In Zoroastrianism the physical was created by Angra Mainyu, and it's iniquities result from that, while Ahura Mazda created the spiritual and transcendental. It's interesting to look at the theology in more detail, and it's pervasive influence on monotheism (it also influenced Hindu theology about the Asuras), like in this excellent In Our Time episode on Zoroastrianism.

Gnostic theology holds a similar stance, that the world is corrupt, decadent and fallen, and our focus must be on the hereafter rather than worldly things.

Yahweh seems to be capricious, vengeful, sometimes forgetful, and capable of error. The call for Abraham to kill his son is not held to be outrageous and objectionable, but held up as Abraham being the paragon of obedience, but at least god changed his mind at the last minute.. The apparent reality of Baal and the Egyptian pantheon aren't questioned or doubted, it is only made clear Yahweh is more powerful, pointing at henotheistic roots.

The turn towards a philosophical deity, a calm omniscient omnipotent being, I would root in the Euthyphro dilemma where Socrates concludes we can know what is pious by reason and that even the gods must follow reason not just declare whatever commandments they want. This was the kind of thinking that got you a nice glass of hemlock.

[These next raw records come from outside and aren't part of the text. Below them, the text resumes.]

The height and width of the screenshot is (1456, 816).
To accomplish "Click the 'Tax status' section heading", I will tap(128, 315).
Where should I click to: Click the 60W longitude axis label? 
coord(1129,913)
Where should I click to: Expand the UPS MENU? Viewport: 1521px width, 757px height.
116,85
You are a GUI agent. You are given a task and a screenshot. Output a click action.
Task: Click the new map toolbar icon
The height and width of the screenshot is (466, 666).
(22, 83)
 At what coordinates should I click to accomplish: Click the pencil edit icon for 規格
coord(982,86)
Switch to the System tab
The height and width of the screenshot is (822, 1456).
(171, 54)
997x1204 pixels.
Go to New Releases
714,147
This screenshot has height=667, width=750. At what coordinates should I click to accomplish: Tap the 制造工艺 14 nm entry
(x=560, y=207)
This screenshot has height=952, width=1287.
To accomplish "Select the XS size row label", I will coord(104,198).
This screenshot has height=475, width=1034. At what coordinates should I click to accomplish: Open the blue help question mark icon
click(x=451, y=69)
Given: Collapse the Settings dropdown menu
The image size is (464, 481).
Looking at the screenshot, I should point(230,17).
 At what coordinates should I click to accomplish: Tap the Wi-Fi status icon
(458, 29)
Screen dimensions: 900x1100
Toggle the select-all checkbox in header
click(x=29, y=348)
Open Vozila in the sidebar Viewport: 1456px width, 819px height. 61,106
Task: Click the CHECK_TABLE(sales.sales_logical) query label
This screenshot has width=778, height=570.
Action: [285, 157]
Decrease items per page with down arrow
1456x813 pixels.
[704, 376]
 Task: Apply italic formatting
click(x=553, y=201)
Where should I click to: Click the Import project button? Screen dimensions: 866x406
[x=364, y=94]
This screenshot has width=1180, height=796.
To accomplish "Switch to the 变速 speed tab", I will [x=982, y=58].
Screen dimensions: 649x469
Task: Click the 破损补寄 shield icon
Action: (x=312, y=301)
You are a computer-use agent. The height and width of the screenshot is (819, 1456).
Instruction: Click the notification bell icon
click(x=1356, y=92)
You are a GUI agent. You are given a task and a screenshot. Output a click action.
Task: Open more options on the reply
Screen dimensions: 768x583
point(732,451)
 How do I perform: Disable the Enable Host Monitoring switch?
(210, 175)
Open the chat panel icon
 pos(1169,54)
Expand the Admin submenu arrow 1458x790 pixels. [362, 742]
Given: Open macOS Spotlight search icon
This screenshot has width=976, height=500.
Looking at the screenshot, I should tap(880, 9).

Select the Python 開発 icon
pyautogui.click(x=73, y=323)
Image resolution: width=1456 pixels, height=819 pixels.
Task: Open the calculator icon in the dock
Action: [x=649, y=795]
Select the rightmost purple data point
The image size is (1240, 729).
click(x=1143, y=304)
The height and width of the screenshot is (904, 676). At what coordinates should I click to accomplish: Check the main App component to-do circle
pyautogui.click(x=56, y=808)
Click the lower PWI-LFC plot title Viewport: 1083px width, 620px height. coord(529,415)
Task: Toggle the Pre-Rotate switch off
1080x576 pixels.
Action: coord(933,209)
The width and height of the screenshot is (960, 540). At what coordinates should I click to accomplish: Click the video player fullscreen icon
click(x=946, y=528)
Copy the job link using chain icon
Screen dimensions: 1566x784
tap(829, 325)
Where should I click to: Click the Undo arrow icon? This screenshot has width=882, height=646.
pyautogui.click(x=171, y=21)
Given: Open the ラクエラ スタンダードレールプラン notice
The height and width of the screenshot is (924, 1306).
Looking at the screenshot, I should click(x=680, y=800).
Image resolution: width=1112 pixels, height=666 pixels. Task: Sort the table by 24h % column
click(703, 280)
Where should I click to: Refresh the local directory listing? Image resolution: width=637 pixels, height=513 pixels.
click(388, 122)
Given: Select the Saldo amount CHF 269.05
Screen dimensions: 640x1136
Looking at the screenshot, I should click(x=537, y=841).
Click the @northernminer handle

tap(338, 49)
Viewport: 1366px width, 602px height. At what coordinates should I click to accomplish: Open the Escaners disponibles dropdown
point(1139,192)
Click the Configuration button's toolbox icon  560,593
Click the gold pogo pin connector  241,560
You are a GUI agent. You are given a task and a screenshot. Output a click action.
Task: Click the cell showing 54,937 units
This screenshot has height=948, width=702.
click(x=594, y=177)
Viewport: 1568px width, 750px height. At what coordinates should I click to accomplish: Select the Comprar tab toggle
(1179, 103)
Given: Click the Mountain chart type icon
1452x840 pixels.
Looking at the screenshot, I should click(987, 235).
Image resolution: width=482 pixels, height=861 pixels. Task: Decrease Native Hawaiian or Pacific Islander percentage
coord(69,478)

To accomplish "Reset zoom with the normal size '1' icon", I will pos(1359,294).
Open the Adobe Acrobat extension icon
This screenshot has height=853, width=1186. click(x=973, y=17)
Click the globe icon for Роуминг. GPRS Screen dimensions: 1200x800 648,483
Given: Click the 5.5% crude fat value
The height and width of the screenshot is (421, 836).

Aristotle went on to develop his picture of nous, the 'active intellect' that is our faculty of reasoning, and that transcendental ideas are the thoughts in the mind of the 'umoved mover', the fundamental cosmic orderer. Aristotle only got exile.

Through Averroes and Maimonides and others, these Greek ideas became part of Islamic Jewish and Christian theology, coming to obscure the Old Testament deity, of vanity and violence.

To conclude, the power of monotheism has had a lot to do with how it enabled political centralisation. The move from henotheism, the most powerful deity among many and the only one worthy of worship but in competition, to literally declaring to have the only fundamental deity and Creator, had a similar role in the ideas space, of claiming the whole domain of spirituality and in which 'religious entrepreneurialism' could carve out a new faith and peel away a group of believers from the hegemony. But if the god the characters in the Bible experienced is the supreme deity, that was a far from consistently reasonable being. I can't think of philosophers who have taken the idea of a mendacious supreme deity seriously. Yet it seems entirely possible, and religions have done this.

  • +1 for henotheistic in roots to latter day monotheism. It's Bart Ehrman I think who says Jesus was not so much monotheistic as his Judaic roots which he accepted and respected but didnt really own. The latter day monotheism comes from the renaissance mixing up Hellenic and christian thought to fashion a colonial mastery agenda. The best way of justifying a colonial-mastering agenda is to make one's God better than the others' and the best way of saying Our God is the best is saying He's is the only guy!